# Provided text:
= = =
Meet Lee — Your Scoop Master
Lee has spent decades at the crossroads of healthcare and technology — and an even longer time figuring out how to make hard things easy to understand. He leads classes on Zoom and in person, helping people of every age stay connected, confident, and curious in a world that never stops changing.
Career & Calling
Lee helped build the third wireless market in the United States — a career milestone that shaped his deep understanding of how technology transforms everyday life. His fascination with how things work started at age five, when he took apart a broken television, figured out what was wrong, and got it running again.
Lee has spent years working at the cutting edge of healthcare technology, gaining firsthand insight into the systems, language, and decisions that families face — often at the most vulnerable moments of their lives. That knowledge now flows directly into every class he teaches.
Teaching has always been Lee's clearest path to growth — his own and others'. Whether the subject is Medicare, personal affairs, or the latest smartphone, he brings patience, humor, and a gift for making the complicated feel manageable. His students don't just learn; they leave with confidence.
= = =
# Entries provided:
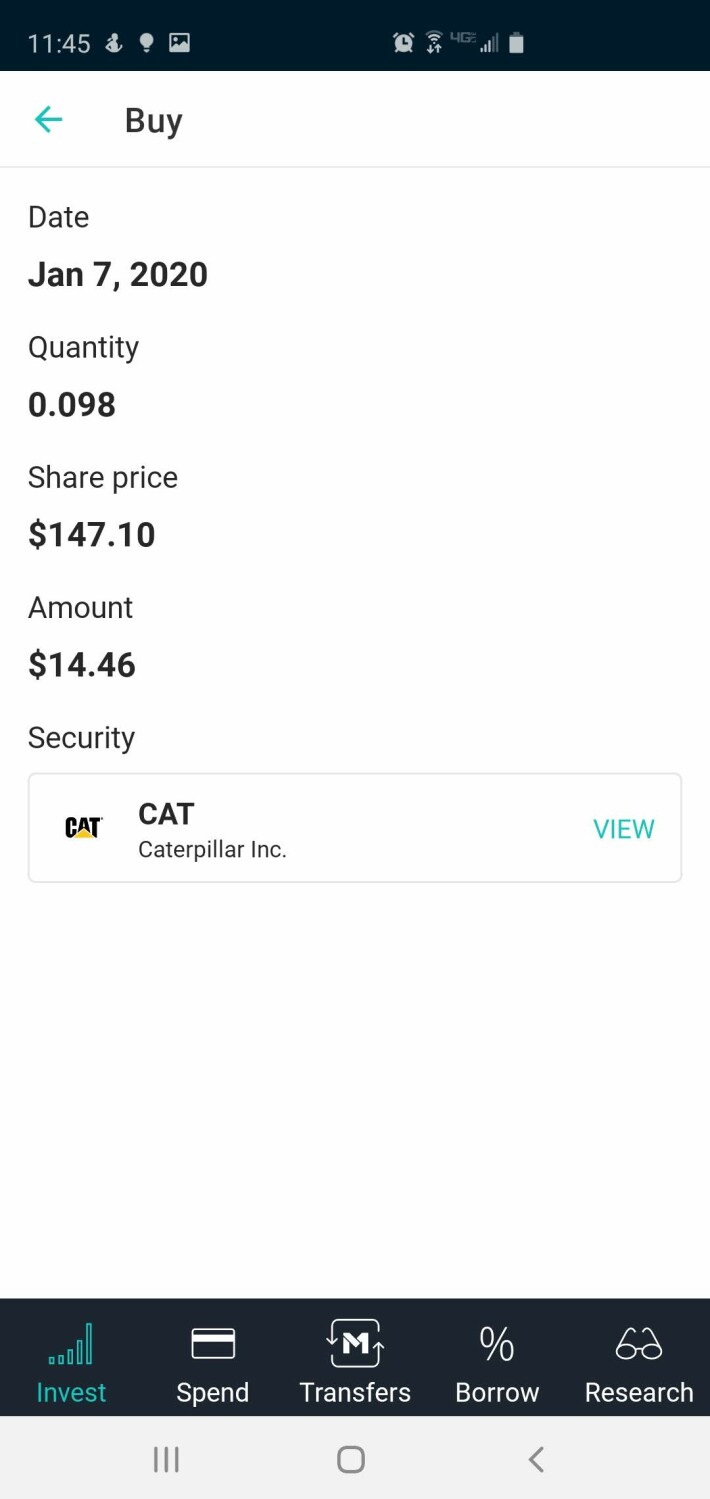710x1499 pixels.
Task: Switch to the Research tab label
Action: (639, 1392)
= = =
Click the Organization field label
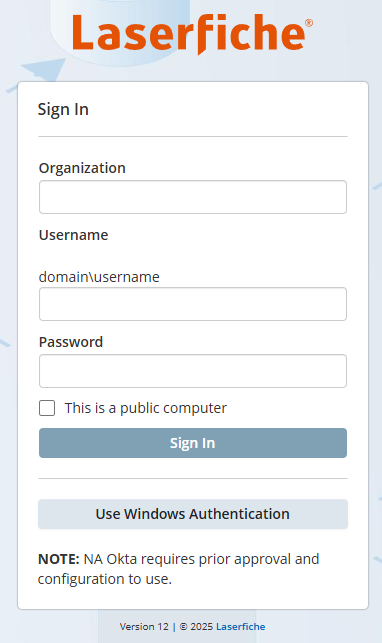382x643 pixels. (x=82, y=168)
= = =
# Set of tasks:
1. The profile of Lee gives examples of subjects his classes may cover. List every subject it names.
2. Write the next part of the profile of Lee, picking up right after its final sentence.

# Answers given:
1. Medicare, personal affairs, the latest smartphone

2.
The Work
Lee's signature class, "Getting Your Personal Affairs in Order," is now in its 26th version and has been taught over a thousand times. It helps people organize the critical details of their lives — medical records, financial information, legal documents, and guidance for caring for an aging or ill loved one.
"It's always a little different — because every family is."
The class has become a trusted resource that Lee freely shares with anyone who needs it. Families walk away with clarity, direction, and a plan — often for the first time.
When Medicare came up as a topic his students needed, Lee tackled it head-on — calling it "the most difficult subject I've ever encountered." He did it anyway, because the need was real. That willingness to stretch has only deepened his belief that the best way to truly understand something is to teach it.
"Wisdom looks like being more patient and tolerant — with others, and with yourself."